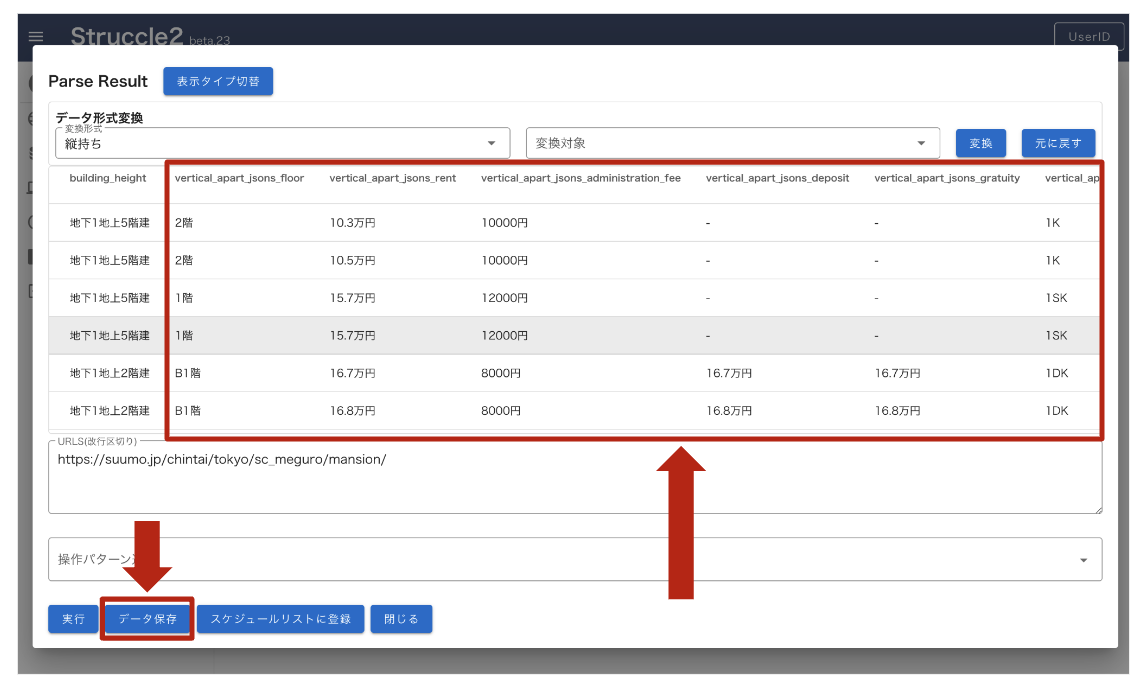Select the row with rent 10.3万円

tap(353, 223)
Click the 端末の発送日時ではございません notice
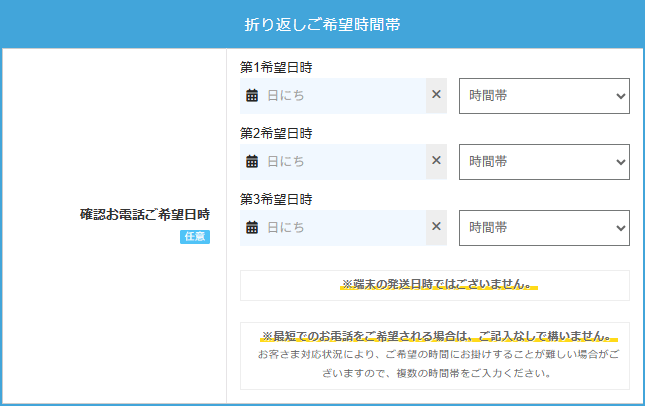 click(x=435, y=285)
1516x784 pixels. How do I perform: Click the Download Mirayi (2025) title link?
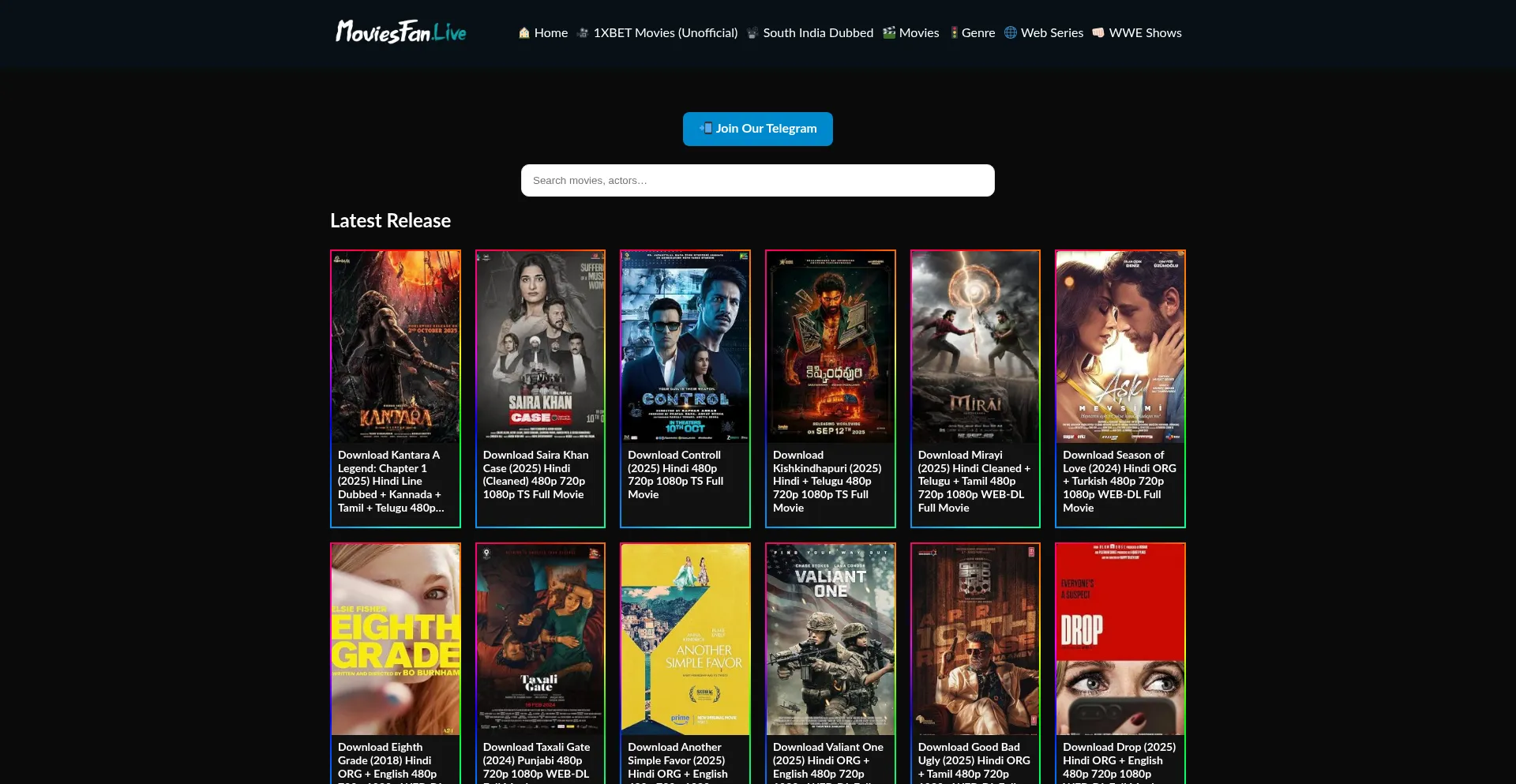tap(974, 481)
::::
The exact lines from the one containing "Click the 端末の発送日時ではございません notice" through the end of the data are to be copied, with both ends kept and pictures left out.

Click the 端末の発送日時ではございません notice
 click(x=435, y=285)
1516x784 pixels. How do I perform: Click the Download Mirayi (2025) title link?
tap(974, 481)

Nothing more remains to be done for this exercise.